Cost-capped — Set a per-request token budget. If the request fits, use a cheap model. If not, escalate.
Cascade — Call a cheap model first. If it returns a low-confidence response, re-run with a stronger model.
Capability-based — Route by what the task requires: vision → multimodal model, code → code-optimized model, reasoning → reasoning model.
What to measure
Route quality degrades silently. You need evals on the routed distribution, not just the full-model baseline. If routing sends 70% of traffic to a cheap model and that model fails on 10% of those cases, you have a real quality problem that aggregate metrics will not surface.
Observability
You cannot optimize what you cannot see. At scale, inference is a cost center with hidden structure — the same agent call can vary 10× in cost depending on cache state, model selection, and context length.
What to instrument
| Signal | Why it matters |
|---|---|
| Tokens in / tokens out per call | Primary cost driver |
| Cache hit rate | Measures caching effectiveness |
| Time to first token (TTFT) | Perceived latency for streaming |
| Total generation time | Batch job throughput |
| Model used per request | Routing effectiveness |
| Error rate by model | Reliability comparison |
| Cost per user session | Unit economics signal |
Tooling
- LangSmith — Tracing for LangChain-based agents; native span tracking
- Langfuse — Open-source, self-hostable, model-agnostic
- Helicone — Proxy-based; works with any OpenAI-compatible API
- Braintrust — Combines tracing and evals in one platform
- Custom span logging — For non-framework agents, structured JSON logs with trace IDs are often enough
The minimum viable setup: log every LLM call with model, token counts, latency, and a session ID. That alone tells you 80% of what you need to know.
Production Reality
Managed APIs have outages. OpenAI, Anthropic, and Google have all had multi-hour incidents. If your product depends on a single provider, design a fallback model or a graceful degradation path. The fallback does not need to be equivalent — it just needs to keep the product functional.

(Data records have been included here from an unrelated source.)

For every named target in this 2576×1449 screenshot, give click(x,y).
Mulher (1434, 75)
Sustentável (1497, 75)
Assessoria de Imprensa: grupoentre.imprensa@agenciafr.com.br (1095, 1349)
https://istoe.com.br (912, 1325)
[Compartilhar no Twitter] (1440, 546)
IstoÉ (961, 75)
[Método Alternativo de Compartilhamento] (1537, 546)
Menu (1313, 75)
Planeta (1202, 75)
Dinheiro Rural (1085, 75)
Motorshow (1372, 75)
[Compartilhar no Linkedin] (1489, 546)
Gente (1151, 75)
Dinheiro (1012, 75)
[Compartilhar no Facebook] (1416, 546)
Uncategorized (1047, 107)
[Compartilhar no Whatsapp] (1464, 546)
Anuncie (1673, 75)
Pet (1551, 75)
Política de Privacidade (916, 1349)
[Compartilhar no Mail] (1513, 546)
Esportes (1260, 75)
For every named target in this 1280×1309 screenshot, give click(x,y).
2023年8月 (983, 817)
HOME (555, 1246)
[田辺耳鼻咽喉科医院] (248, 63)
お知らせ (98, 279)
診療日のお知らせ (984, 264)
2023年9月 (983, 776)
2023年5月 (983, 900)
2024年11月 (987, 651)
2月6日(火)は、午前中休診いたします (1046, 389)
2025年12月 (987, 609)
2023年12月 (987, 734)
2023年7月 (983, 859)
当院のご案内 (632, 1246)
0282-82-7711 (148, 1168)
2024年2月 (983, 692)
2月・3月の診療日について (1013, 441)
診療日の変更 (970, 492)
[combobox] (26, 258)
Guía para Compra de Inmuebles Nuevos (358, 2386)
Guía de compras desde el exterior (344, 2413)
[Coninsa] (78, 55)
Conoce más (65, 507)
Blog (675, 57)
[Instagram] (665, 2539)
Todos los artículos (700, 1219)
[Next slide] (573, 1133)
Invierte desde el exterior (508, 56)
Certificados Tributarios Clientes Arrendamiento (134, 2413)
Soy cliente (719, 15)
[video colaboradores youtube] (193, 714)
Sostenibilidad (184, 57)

Caching requires stable prefixes. If your system prompt includes timestamps, user IDs, or any dynamic content before the cacheable block, you will never get a cache hit. Structure prompts so all static content comes first, dynamic content last.
Routing adds latency at the classification step. A classifier that takes 200ms to route a request has already spent 200ms before inference starts. Use lightweight classifiers — small local models, keyword heuristics, or routing by request metadata — rather than full LLM calls.
Observability is non-negotiable for billing disputes. At scale, provider invoices will occasionally be wrong or surprising. Your own token logs are the only way to reconcile them.